So it's Friday the 13th, a day for which our culture seems to have conceived a dread. Somewhere in the murky historical memory is the tale of the birth of this superstition; one thing is for certain, it shows no signs of dying anytime soon.
Does anyone have any idea why this is taken to be an ill-starred time?
Well, let me share with you a theory that I heard in my youth. The Talmud (Makot 23b) says that the Jewish People were given 613 commandments, or mitzvot. (There are disputes between Maimonides and other early commentators about the exact list, but all feel obligated to arrive at that total somehow. Incidentally, most of them relate to aspects of the Temple service, leaving only 270 applicable in the present day.)
Thus, people who feared or hated the Jews saw the coinciding of the sixth day of the week with the thirteenth day of the month as a bad omen.

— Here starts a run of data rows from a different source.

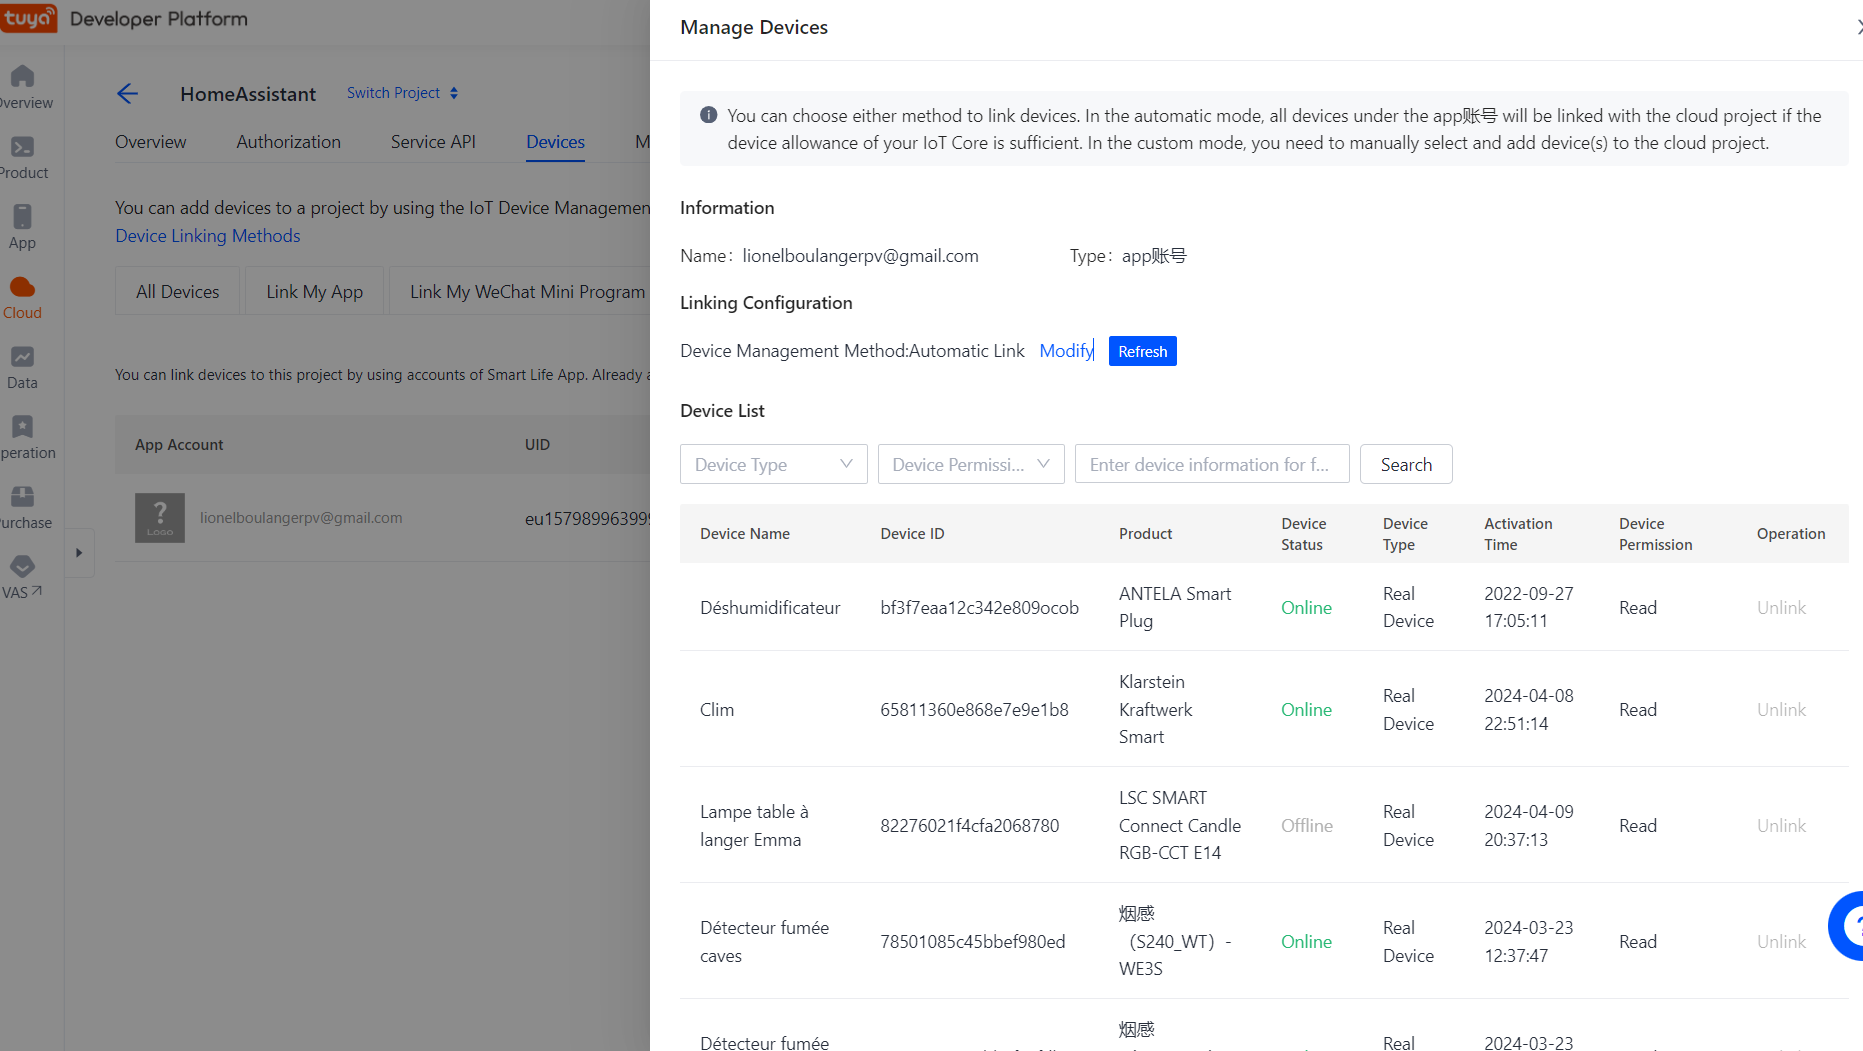The image size is (1863, 1051).
Task: Open the VAS sidebar icon
Action: pyautogui.click(x=22, y=567)
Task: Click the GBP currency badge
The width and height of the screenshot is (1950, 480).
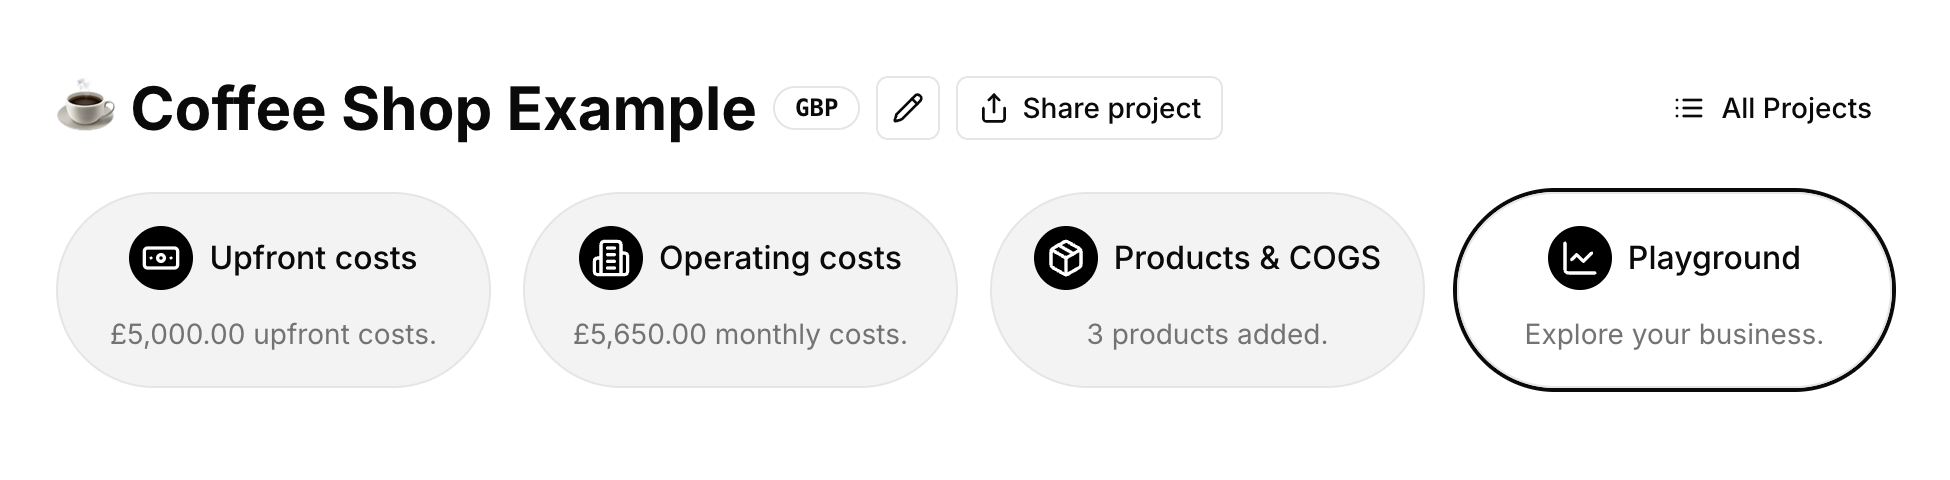Action: [x=816, y=108]
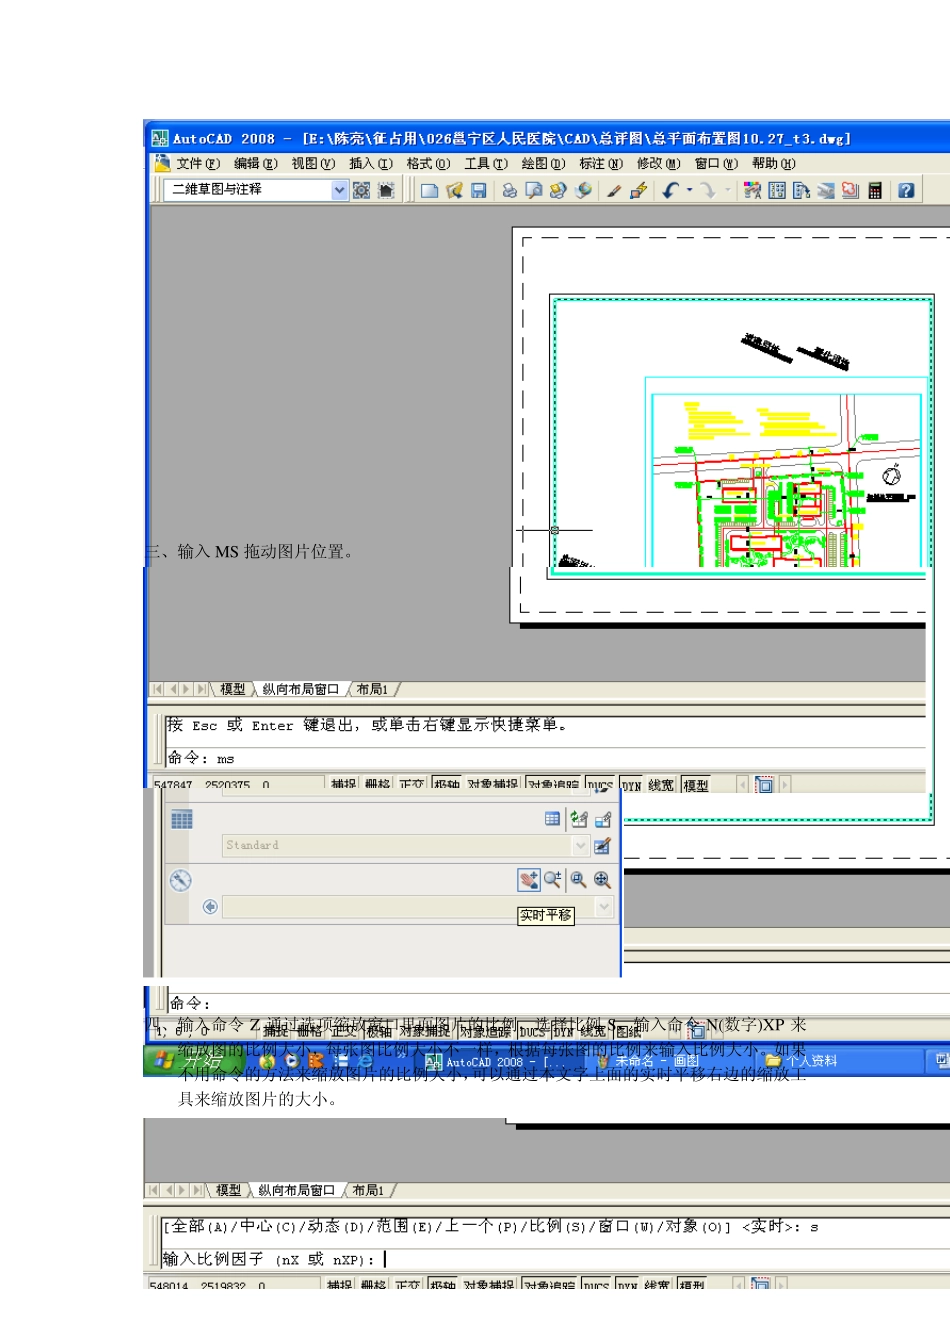This screenshot has height=1344, width=950.
Task: Click the workspace settings gear icon
Action: pos(361,190)

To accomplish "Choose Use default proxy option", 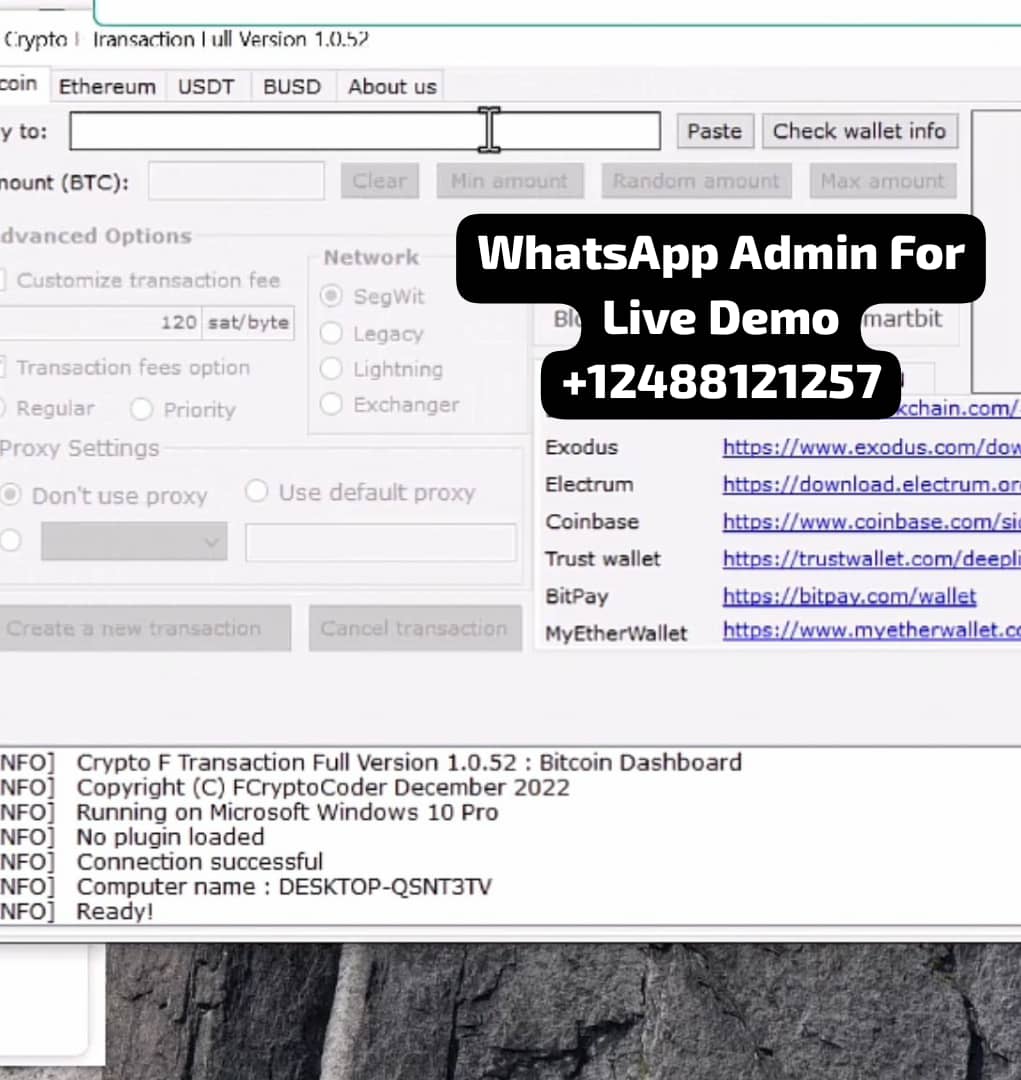I will pos(257,492).
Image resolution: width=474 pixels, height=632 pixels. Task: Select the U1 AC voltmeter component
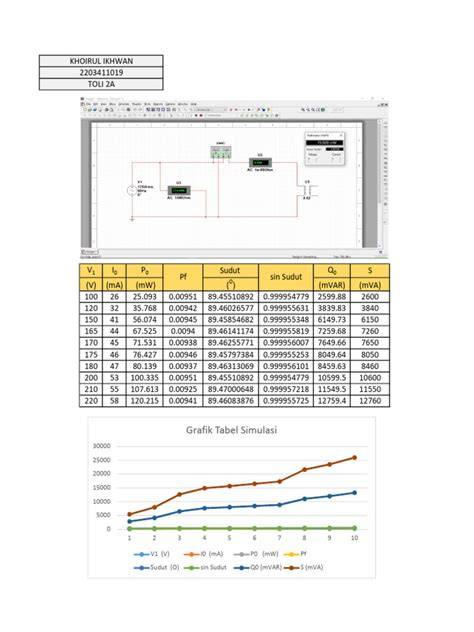(x=179, y=190)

Interestingly, when Terry Wallis made his miraculous recovery in 2003, emerging from a coma after nineteen years, it was widely noted that his injury had occurred on Friday the 13th (July 13, 1984) and recovery had come on Friday the 13th (June 13, 2003), almost 19 (6 plus 13) full years later. Perhaps, then, 613 is one way that God signs His name.
1 comment:
I'm fairly certain the bad juju associated with this date stems directly from the order of Pope Clement V, in conspiracy with King Phillip of France, to arrest all of the Knights Templar in Europe so that they could seize their property and wealth. In October 1306, secret orders were sent to every province in France to use military force against the KTs. But on pain of death, local officials were prohibited from opening the letters that bore the instructions until the 13th of the month, which just happened to be a Friday. Many, if not most of the KTs met a very bad fate after their apprehension. Hence, the unlucky connotations associated with Friday the 13th - a distinctly western superstition!